14.08.2017: „Wir haben zehn Augen“

Inklusion
Ewald Löw und Bettina Röck klären Schüler als Tandem über blinde und sehbehinderte Menschen auf. Selbstversuche und die Demonstration von Hilfsmitteln sorgen für Aha-Effekte. 
Von Anke Kirsammer

Das Gehen mit dem Blindenlangstock will gelernt sein. Ewald Löw erklärt den Zweitklässlern der Unterlenninger Lindenschule, auf was sie achten müssen.
Vorsichtig tasten sich die Kinder mit Blindenlangstöcken über den Schulhof. „So breit, wie euer Körper ist, müsst ihr auf dem Boden immer hin und her wischen“, sagt Ewald Löw. „Spürt ihr das raue Gitter und dann den Fußabstreifer? Da wird es ganz leise. Auch im Straßenverkehr müssen wir mit allen Sinnen unterwegs sein.“ Mit Brillen auf der Nase, durch die sie Farben und Umrisse nur schemenhaft erkennen, bekommen die Schüler der Klasse 2a der Unterlenninger Lindenschule ein Gespür dafür, was es heißt, nichts oder nur wenig zu sehen.

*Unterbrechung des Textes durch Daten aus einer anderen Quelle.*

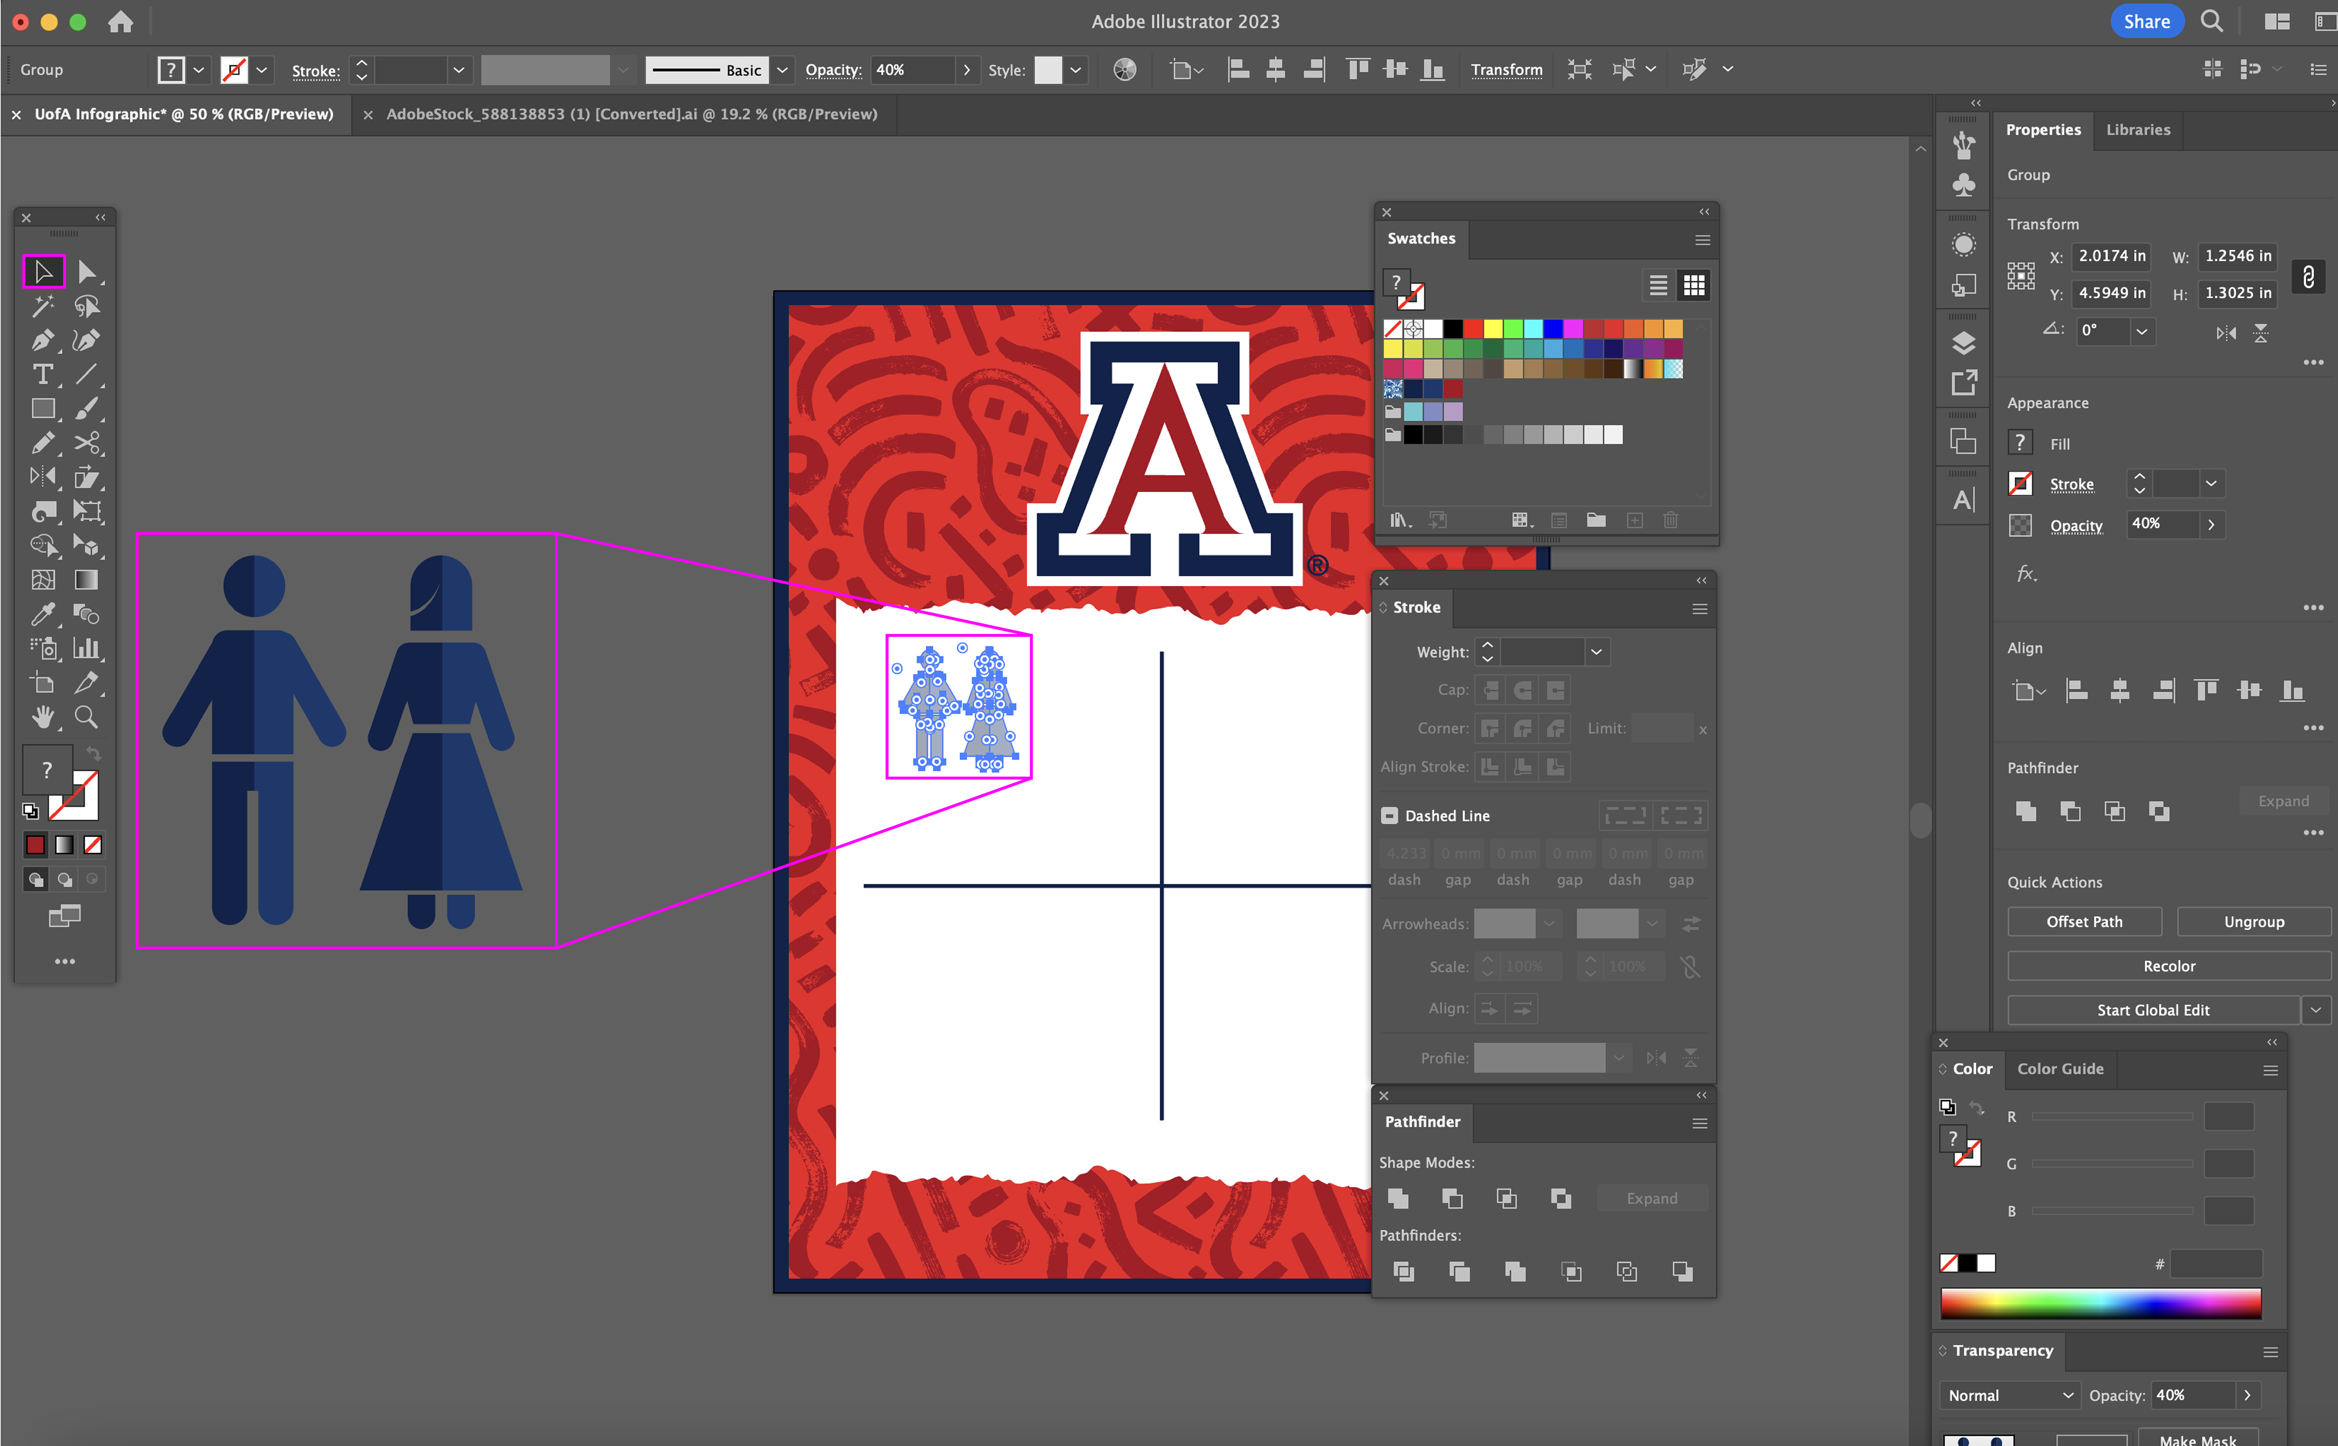Viewport: 2338px width, 1446px height.
Task: Select the Zoom tool
Action: click(x=86, y=717)
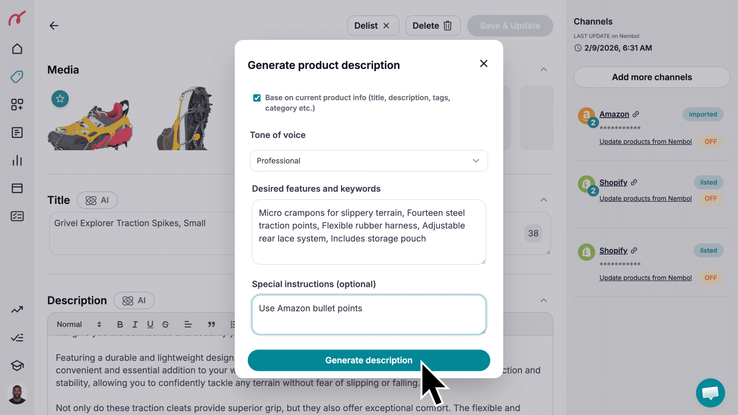Select the Learning graduation cap icon

(x=17, y=365)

Regelmäßig besucht der Leiter der Bezirksgruppe Nürtingen-Kirchheim des Blinden- und Sehbehindertenverbands Ewald Löw mit seiner Stellvertreterin Bettina Röck Schulen, um Kinder für ihre Behinderung zu sensibilisieren. „Es geht mir um das Thema Inklusion“, sagt der 56-Jährige, der vor 18 Jahren durch einen Arbeitsunfall seine Sehkraft fast komplett verloren hat. „In meinem früheren Leben war ich Zimmermann. Das Haus dort drüben habe ich zum Beispiel gebaut“, erzählt er den Schülern und erklärt, dass es einen Unterschied gibt zwischen Menschen, die gar nichts sehen, und denen, deren Augenlicht nicht ganz erloschen ist. „Wir Sehbehinderten sind die Könige unter den Blinden“, sagt er.

Der trockene Humor des Bruckeners lässt das Eis schnell schmelzen. „Wisst ihr, wer unsere besten Freunde sind? - Was ist denn heute für ein Tag?“, fragt er und blickt in stutzige Gesichter. „Heute stehen auf den Gehwegen überall Mülleimer. Ihr glaubt gar nicht, wie viele ich von denen schon in den Arm genommen habe.“ Die Kinder lernen die Bedeutung der gelb-schwarzen Armbinde. Zwei Punkte oben ist das Zeichen für eine Sehbehinderung, Hörbehinderte tragen die beiden Punkte unten. „Das habe ich auch nicht gewusst“, so die Reaktion der Klassenlehrerin Elisabeth Dörr. Sie hat die beiden Vertreter des Blindenverbands im Rahmen der Unterrichtseinheit „Sinne“ eingeladen. „Wir haben mit dem Auge angefangen. Da passt das heute sehr gut“, sagt sie.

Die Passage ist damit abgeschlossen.